### PROMPT 1
Please edit the tribunal excerpt below. Begin at the words "Ms Sheedy disputed" and stop after "with Mr Sachs.", replacing "the children" with "the kids" each time it appears.

Ms Sheedy disputed that Mr Sachs had three nights of care of the children, but did acknowledge he had care from Friday to Sunday morning. However, she confirmed that she would bring the children to his home late at night, after he finished work, and also that she picked the children up. She had no recollection about the nights of care and said the matter confused her. However, she was sure that Mr Sachs did not have the children for as many nights as he said he did.
She could not recall when the children stopped spending time overnight with Mr Sachs.
The Tribunal found that the primary issue in dispute between the parties is whether Mr Sachs had three nights of care per week from June to August 2018, and also whether his care ceased on 4 August 2018 (as asserted by Ms Sheedy) or whether Mr Sachs last had care of the children on 13 August 2018.
Was Mr Sachs’s percentage of care from 30 May 2018 correct?
On 30 May 2018 Mr Sachs first notified the Department that he was expecting to have care of both children for one night a week. Ms Sheedy subsequently agreed with that pattern of care and, on 25 July 2018, the assessment was made according to both parties evidence at the time.

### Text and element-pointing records
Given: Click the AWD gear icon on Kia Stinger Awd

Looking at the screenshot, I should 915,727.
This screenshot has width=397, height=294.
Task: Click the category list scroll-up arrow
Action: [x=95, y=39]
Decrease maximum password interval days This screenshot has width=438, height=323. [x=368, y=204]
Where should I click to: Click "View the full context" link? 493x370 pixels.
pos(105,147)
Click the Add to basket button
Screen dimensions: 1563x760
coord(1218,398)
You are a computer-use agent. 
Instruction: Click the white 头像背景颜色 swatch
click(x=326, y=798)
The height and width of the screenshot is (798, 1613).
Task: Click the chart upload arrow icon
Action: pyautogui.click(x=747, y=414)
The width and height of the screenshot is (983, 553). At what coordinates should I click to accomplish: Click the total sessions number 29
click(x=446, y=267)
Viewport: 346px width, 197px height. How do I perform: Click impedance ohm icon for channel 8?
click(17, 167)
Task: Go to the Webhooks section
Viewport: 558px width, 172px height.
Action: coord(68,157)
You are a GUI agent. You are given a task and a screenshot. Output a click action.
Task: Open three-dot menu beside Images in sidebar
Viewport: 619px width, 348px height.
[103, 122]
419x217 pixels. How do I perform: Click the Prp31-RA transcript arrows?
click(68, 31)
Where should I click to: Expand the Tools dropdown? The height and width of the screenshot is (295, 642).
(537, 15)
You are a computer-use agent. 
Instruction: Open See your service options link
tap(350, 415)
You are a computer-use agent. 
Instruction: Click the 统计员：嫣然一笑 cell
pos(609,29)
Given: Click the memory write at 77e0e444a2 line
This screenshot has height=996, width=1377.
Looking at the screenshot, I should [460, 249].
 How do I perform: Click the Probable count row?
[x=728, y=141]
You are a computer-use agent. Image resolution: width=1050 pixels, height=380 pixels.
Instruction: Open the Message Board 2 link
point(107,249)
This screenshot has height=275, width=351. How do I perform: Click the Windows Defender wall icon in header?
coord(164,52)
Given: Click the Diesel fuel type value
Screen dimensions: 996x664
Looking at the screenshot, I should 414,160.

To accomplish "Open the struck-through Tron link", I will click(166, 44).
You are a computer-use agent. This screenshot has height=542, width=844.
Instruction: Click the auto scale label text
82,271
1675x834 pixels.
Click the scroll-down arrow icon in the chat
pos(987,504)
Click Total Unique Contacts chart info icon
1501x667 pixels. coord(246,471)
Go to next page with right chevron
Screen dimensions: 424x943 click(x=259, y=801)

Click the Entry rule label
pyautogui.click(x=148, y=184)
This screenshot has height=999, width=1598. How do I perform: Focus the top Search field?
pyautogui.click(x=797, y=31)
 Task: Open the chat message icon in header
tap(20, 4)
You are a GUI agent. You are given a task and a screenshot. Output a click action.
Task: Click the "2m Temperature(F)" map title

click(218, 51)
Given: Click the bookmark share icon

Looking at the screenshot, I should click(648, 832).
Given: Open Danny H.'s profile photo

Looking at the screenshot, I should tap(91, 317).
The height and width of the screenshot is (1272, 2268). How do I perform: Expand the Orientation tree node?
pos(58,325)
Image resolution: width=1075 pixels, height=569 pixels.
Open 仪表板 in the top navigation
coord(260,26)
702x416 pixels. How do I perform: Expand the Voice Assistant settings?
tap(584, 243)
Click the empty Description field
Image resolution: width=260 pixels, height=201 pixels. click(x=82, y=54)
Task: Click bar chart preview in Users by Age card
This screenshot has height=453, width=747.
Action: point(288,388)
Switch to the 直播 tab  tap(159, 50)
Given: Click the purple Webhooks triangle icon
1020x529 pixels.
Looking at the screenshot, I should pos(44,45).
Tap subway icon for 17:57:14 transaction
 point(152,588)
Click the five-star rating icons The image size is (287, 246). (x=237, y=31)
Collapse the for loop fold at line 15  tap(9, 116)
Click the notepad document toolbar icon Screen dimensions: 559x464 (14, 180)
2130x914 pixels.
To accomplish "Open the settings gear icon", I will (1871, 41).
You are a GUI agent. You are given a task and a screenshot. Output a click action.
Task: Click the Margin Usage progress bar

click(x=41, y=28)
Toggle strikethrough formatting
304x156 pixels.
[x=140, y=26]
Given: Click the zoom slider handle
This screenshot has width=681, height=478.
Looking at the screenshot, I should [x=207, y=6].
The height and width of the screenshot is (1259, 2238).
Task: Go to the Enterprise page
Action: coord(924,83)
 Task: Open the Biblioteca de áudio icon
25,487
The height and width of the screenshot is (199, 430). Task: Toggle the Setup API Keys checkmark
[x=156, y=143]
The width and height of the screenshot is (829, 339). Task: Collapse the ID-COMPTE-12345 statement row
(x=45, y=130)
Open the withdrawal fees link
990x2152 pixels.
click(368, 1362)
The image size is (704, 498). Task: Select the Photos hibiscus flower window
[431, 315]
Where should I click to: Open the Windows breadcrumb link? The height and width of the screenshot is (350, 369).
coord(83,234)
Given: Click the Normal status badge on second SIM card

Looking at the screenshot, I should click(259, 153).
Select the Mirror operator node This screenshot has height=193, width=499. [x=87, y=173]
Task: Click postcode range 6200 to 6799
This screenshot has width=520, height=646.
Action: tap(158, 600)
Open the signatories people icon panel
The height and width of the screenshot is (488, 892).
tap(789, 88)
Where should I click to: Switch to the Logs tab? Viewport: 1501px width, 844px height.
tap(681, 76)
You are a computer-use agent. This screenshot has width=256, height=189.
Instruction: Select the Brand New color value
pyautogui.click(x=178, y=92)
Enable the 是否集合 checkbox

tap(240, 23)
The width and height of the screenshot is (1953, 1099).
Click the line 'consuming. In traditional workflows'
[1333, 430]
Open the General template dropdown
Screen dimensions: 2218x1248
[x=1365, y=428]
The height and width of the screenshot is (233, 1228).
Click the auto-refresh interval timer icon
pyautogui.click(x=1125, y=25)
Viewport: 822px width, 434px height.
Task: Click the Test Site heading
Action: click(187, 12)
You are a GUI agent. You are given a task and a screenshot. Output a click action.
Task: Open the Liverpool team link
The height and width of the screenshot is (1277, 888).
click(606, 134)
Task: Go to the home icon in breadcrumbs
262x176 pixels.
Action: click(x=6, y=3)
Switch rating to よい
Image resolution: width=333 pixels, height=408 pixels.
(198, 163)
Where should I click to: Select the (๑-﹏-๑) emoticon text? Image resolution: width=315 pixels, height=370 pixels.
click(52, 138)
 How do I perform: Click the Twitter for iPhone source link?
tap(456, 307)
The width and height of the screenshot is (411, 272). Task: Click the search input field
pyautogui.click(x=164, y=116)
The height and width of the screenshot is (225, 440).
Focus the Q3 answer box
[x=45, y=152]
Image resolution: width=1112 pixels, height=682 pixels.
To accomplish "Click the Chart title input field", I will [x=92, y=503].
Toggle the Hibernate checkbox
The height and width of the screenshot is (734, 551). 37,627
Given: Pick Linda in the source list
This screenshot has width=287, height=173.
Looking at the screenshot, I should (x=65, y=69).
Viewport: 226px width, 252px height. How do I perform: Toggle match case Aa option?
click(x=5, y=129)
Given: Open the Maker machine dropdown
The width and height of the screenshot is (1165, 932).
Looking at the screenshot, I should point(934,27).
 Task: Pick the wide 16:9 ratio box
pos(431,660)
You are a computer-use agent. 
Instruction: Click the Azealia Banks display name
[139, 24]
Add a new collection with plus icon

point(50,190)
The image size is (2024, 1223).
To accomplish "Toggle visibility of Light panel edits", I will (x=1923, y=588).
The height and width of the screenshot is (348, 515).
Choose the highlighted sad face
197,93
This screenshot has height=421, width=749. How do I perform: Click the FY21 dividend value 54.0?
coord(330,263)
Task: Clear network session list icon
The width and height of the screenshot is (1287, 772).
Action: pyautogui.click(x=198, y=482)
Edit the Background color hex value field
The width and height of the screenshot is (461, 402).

### PROMPT 2
Copy the records above word for word, starting at their first line and stopping after the line that contains "coord(1218,398)".

### WORKED SOLUTION 1
Ms Sheedy disputed that Mr Sachs had three nights of care of the kids, but did acknowledge he had care from Friday to Sunday morning. However, she confirmed that she would bring the kids to his home late at night, after he finished work, and also that she picked the kids up. She had no recollection about the nights of care and said the matter confused her. However, she was sure that Mr Sachs did not have the kids for as many nights as he said he did.
She could not recall when the kids stopped spending time overnight with Mr Sachs.

### WORKED SOLUTION 2
Given: Click the AWD gear icon on Kia Stinger Awd

Looking at the screenshot, I should 915,727.
This screenshot has width=397, height=294.
Task: Click the category list scroll-up arrow
Action: [x=95, y=39]
Decrease maximum password interval days This screenshot has width=438, height=323. [x=368, y=204]
Where should I click to: Click "View the full context" link? 493x370 pixels.
pos(105,147)
Click the Add to basket button
Screen dimensions: 1563x760
coord(1218,398)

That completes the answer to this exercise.